Il Giappone, i Convenience Store e il tifone

Giappone, Mondiale femminile 2018, SOFTBALL

In Giappone buona parte della giornata di chi lavora ruota attorno ai Convenience Store. Sono quei negozi, impostati come lo statunitense 7/11 (seven eleven), dove si trova sostanzialmente quello che potrebbe servire ad arrivare in fondo alla giornata. Al limite, ad aiutarci a passare una notte fuori.

I Giapponesi si esprimono con una cantilena. Non che io capisca quello che dicono, però è evidente che il tono con cui cantano contribuisce al significato di quello che dicono.
Sayaka Murata, nata proprio qui a Chiba nel 1979, ha scritto un romanzo che nella versione Inglese si intitola Convenience Store Woman. In Giappone è stato pubblicato nel 2016 e ha venduto oltre 600.000 copie. Il libro è appena stato tradotto in Inglese ed è stato accolto in Gran Bretagna come un caso editoriale.
Il personaggio principale del libro è Keiko Furukura, che da studentessa ha iniziato a lavorare in uno di questi negozi e, oltre 10 anni dopo, è ancora lì. La descrizione del lavoro in un convenience store è semplicemente formidabile.

convenience store woman
La copertina del libro di Sayaka Murata

Ci pensavo mentre vagavo tra gli scaffali di seven eleven alla ricerca di schiuma da barba. Perchè lo splendido ragionamento che ho fatto (“ne porto una confezione già iniziata, così la finisco”) è stato in parte corretto (l’ho finita), ma il tempismo non è stato impeccabile (l’ho già finita). Comunque, c’era tutto: il cicalino quando si apre la porta ed entra un nuovo cliente, il rituale con cui i commessi comunicano (credo che annuncino “c’è un cliente” e anche “il cliente ha pagato e si leva di torno”).
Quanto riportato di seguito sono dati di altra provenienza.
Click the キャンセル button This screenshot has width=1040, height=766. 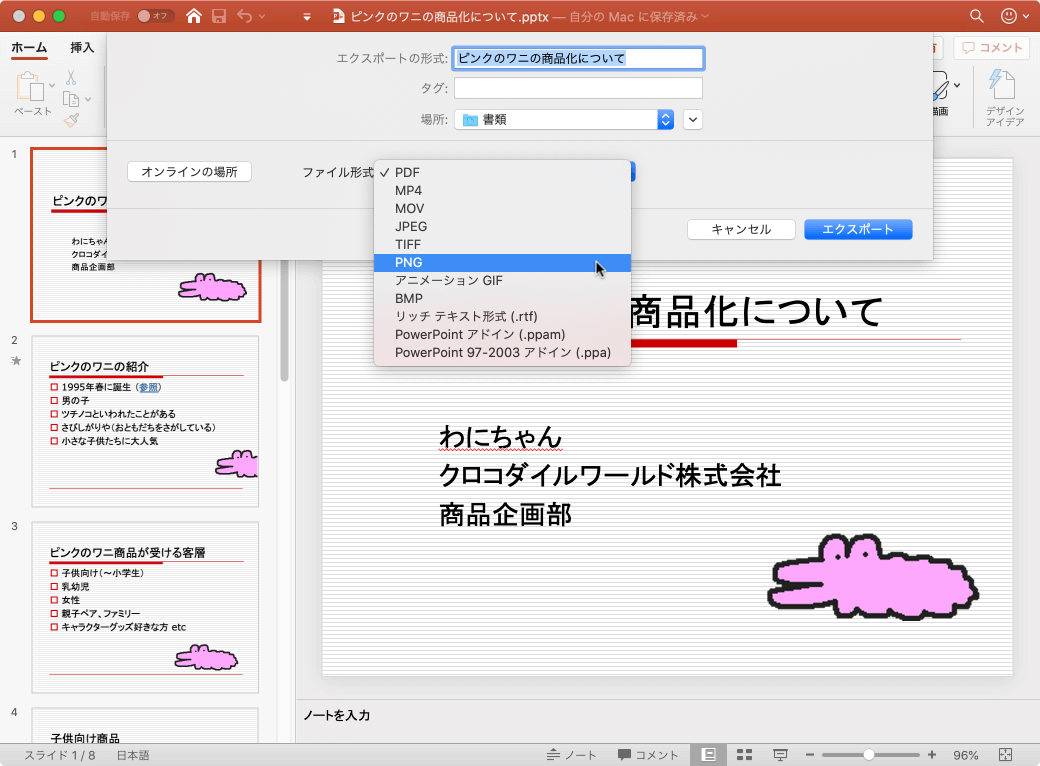click(x=741, y=229)
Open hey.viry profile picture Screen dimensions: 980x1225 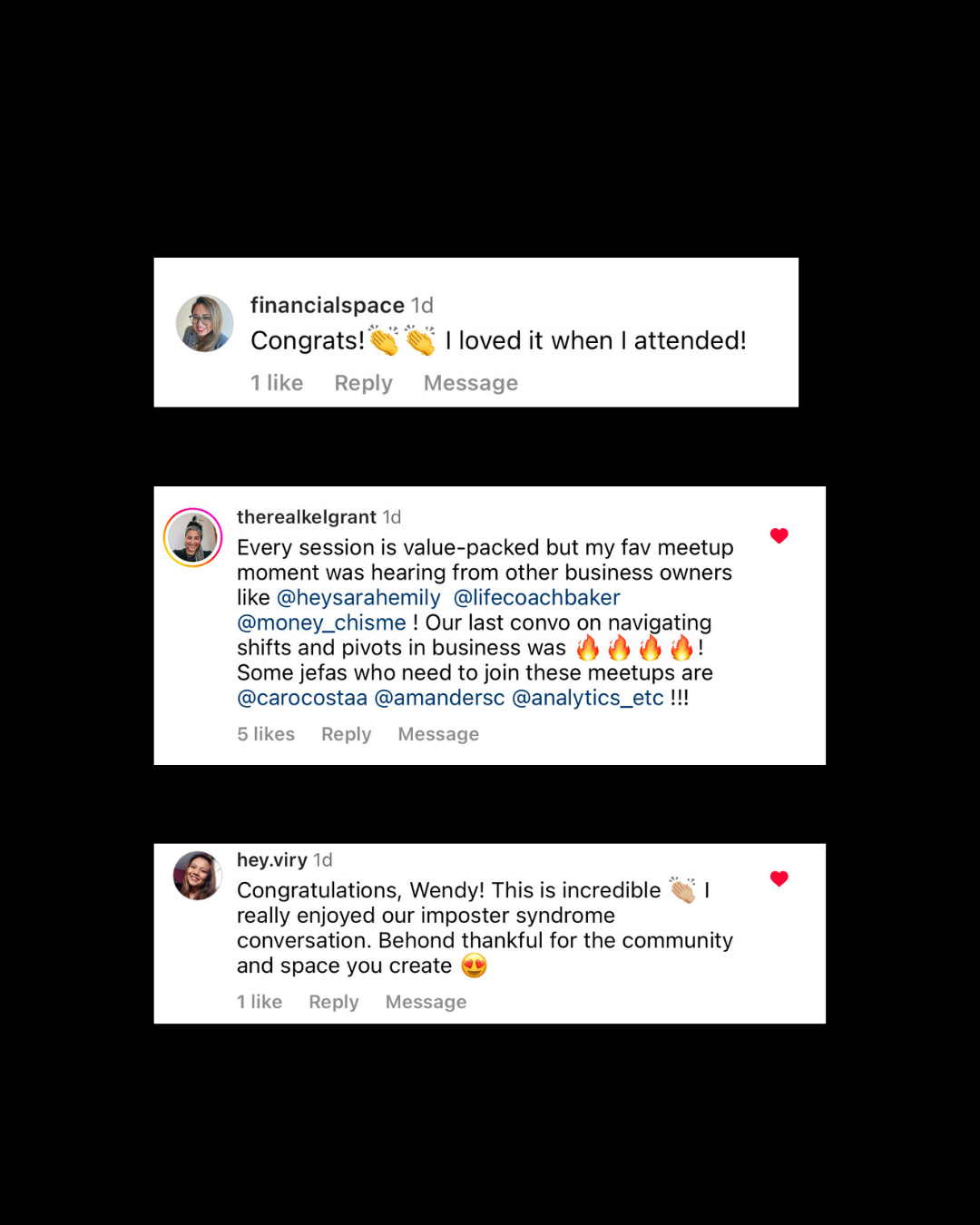(x=198, y=876)
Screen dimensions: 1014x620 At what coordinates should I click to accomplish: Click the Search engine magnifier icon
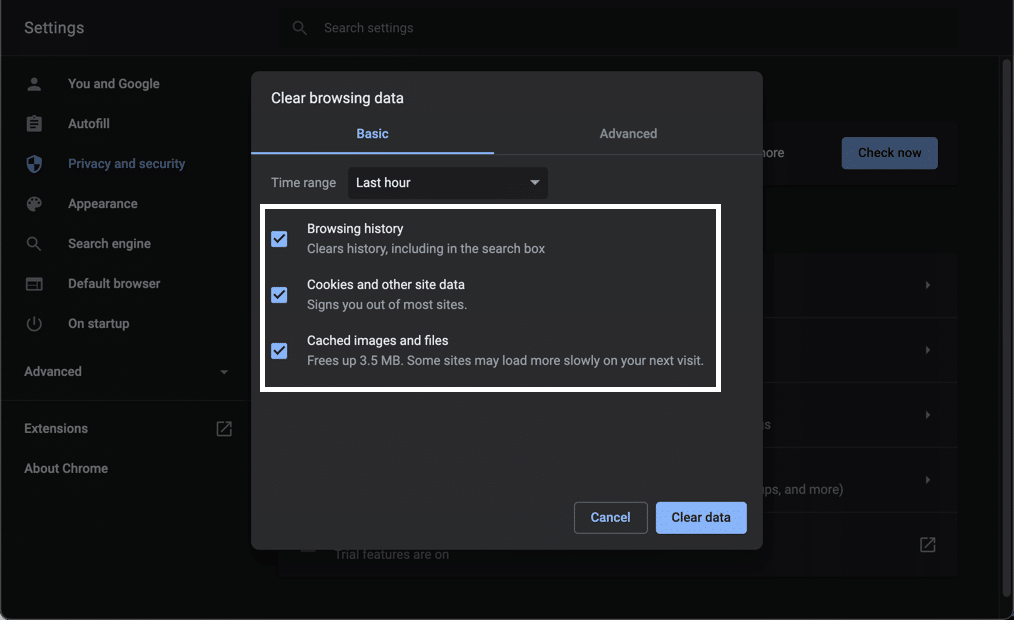tap(35, 243)
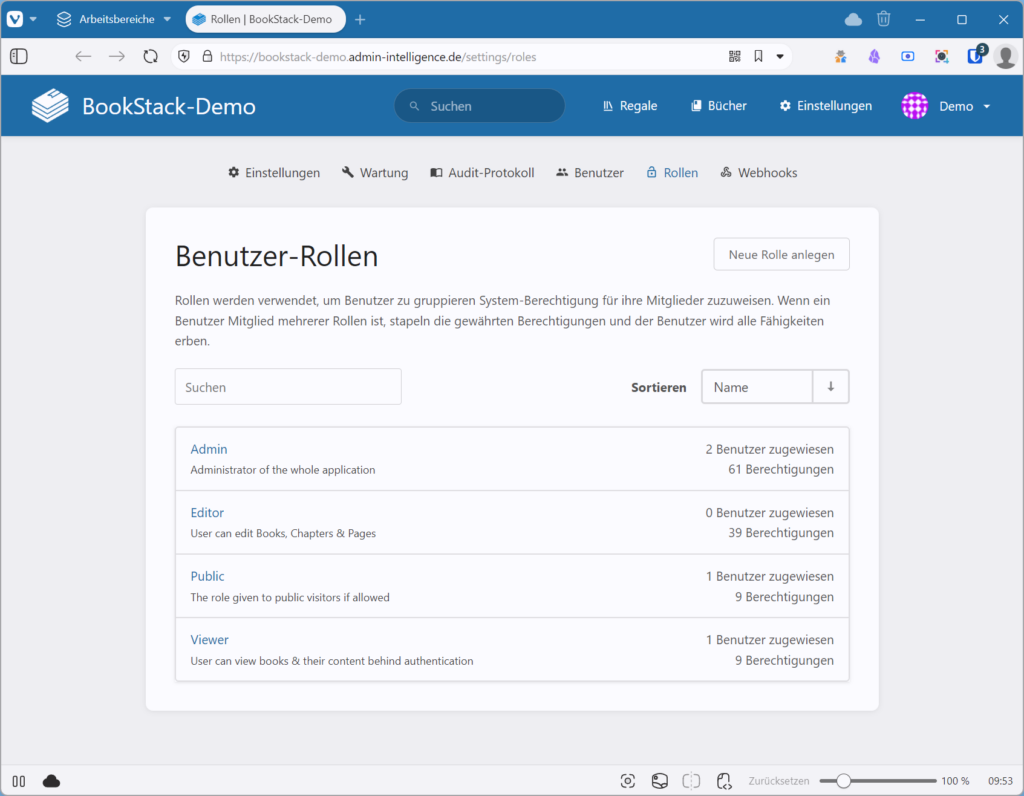
Task: Click the screen capture icon in bottom bar
Action: [628, 780]
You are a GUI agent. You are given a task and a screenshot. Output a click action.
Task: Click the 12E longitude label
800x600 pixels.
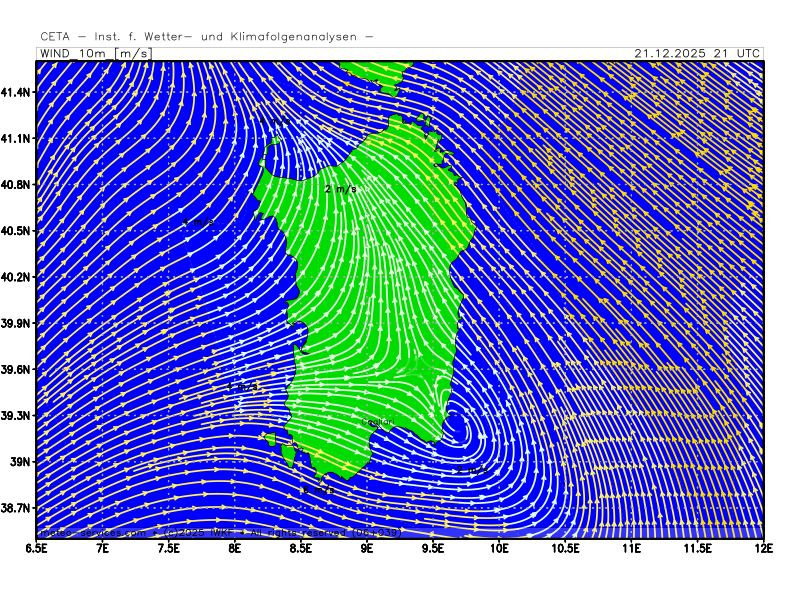(763, 548)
Ma la parte del lavoro di commessa in un convenience store che a Sayaka Murata (o al suo alter ego; la scrittrice lavora tutt’ora part time in un negozio di Tokyo) piace di più è l’attività di controllo sui prodotti freschi. Quali vengono acquistati di più, e quindi vanno riordinati al più presto quello stesso giorno.

Il rapporto con i commessi dei negozi per me è piuttosto complesso, all’estero. Sopporto abbastanza poco il classico “may I help you” con cui ti tacciano negli Stati Uniti. Ma qui provo un certo imbarazzo. Sia perché non capisco assolutamente niente di quel che dicono, sia perché non ho un’idea di quando ci si deve fermare con gli inchini. Ti fanno l’inchino. Tu rispondi. Loro lo rifanno…

Molti dei lettori di Sayaka Murata abbracciano una filosofia di vita che sta diventando assolutamente rilevante tra i giovani giapponesi: essere soli è meglio. Ma non nel senso di prendersi del tempo per sè. Proprio nel senso di non avere amici e di non avere relazioni con altri esseri umani.

Che i giapponesi siano persone abbastanza poco espansive, si vede a occhio. Ma che nasca una filosofia di vita basata sulla solitudine, quello faccio fatica ad accettarlo. Vorrei capirne di più, ma con tutti i giapponesi che ho conosciuto sono riuscito solo ad avere rapporti estremamente formali.

La cosa mi destabilizza. Ho studiato in un Liceo Linguistico. Da una vita sono abituato a fare da intermediario per permettere alle persone di comunicare. Mi sembra strano non trovare una chiave.
Per esempio, non la trovo con le donne delle pulizie. Che se resto in camera oltre le 9, mi mettono un foglio sotto la porta per dire “fai sapere alla reception quando vuoi che veniamo” e oggi, che a causa del maltempo alle 11 ero già indietro, non avevano ancora pulito la stanza.

A proposito di maltempo, sta arrivando Jongdari. Si tratta di una tropical storm, quindi non ancora un tifone. Ma certo, la notizia non è tranquillizzante.